- _INSTRUCTIONS TO FOLLOW_
Nothing but the line with "This screenshot has height=326, width=580." and the lines after it should appear, each retyped exactly as in the listing.

- _INFORMATION GIVEN_
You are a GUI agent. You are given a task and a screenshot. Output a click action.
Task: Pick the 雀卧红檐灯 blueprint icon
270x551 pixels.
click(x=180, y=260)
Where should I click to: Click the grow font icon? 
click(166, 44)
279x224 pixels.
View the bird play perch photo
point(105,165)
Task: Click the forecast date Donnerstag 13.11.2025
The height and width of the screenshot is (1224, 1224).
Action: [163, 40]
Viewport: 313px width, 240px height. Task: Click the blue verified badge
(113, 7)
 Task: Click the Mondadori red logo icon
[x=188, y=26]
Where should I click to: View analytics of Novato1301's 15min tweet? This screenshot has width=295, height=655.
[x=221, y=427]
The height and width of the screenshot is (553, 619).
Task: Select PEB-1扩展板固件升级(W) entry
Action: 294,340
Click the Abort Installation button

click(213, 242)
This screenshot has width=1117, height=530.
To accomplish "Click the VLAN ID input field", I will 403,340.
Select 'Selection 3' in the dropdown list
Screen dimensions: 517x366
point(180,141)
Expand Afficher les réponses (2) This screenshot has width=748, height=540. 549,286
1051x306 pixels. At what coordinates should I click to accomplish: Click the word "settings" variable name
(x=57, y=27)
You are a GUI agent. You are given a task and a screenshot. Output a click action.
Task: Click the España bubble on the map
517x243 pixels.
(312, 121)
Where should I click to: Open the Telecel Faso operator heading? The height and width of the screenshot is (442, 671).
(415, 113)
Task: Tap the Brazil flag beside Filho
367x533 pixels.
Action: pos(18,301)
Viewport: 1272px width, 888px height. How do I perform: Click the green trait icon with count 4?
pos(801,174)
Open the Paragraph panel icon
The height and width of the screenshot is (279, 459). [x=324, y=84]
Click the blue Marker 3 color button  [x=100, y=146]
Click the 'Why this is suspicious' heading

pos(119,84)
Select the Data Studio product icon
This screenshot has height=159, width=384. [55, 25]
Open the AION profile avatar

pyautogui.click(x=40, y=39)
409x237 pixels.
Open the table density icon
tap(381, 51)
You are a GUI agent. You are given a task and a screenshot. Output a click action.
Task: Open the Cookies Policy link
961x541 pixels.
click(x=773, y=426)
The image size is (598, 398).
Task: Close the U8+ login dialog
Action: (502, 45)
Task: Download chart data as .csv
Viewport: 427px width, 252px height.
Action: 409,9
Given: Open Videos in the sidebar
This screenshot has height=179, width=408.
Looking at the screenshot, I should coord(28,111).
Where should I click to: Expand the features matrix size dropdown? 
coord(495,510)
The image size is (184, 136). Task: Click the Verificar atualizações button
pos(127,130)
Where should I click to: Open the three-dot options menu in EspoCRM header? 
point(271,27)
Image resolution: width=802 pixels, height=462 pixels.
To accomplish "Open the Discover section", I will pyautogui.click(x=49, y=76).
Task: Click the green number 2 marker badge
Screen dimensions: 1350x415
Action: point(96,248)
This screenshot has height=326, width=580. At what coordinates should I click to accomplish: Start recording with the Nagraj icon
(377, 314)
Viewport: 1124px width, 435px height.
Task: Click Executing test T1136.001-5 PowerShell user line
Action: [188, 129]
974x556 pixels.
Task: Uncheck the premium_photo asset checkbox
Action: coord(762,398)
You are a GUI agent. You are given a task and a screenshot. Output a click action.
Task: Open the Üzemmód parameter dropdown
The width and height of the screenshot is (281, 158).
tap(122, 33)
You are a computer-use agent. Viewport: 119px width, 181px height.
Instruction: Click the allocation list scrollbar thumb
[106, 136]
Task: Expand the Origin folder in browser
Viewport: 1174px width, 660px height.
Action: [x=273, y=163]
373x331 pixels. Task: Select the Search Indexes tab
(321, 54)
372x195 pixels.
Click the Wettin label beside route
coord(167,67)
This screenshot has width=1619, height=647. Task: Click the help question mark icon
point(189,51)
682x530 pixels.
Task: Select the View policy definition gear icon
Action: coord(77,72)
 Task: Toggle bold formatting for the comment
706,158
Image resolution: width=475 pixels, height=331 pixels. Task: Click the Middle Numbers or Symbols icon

- _ANSWER BOX_
This screenshot has height=326, width=580. At what coordinates should I click to accomplish: Start recording with the Nagraj icon
(377, 314)
Viewport: 1124px width, 435px height.
Task: Click Executing test T1136.001-5 PowerShell user line
Action: [188, 129]
974x556 pixels.
Task: Uncheck the premium_photo asset checkbox
Action: coord(762,398)
You are a GUI agent. You are given a task and a screenshot. Output a click action.
Task: Open the Üzemmód parameter dropdown
The width and height of the screenshot is (281, 158).
tap(122, 33)
You are a computer-use agent. Viewport: 119px width, 181px height.
Instruction: Click the allocation list scrollbar thumb
[106, 136]
Task: Expand the Origin folder in browser
Viewport: 1174px width, 660px height.
Action: [x=273, y=163]
373x331 pixels. Task: Select the Search Indexes tab
(321, 54)
372x195 pixels.
Click the Wettin label beside route
coord(167,67)
This screenshot has width=1619, height=647. Task: Click the help question mark icon
point(189,51)
682x530 pixels.
Task: Select the View policy definition gear icon
Action: coord(77,72)
 Task: Toggle bold formatting for the comment
706,158
Image resolution: width=475 pixels, height=331 pixels. Task: Click the Middle Numbers or Symbols icon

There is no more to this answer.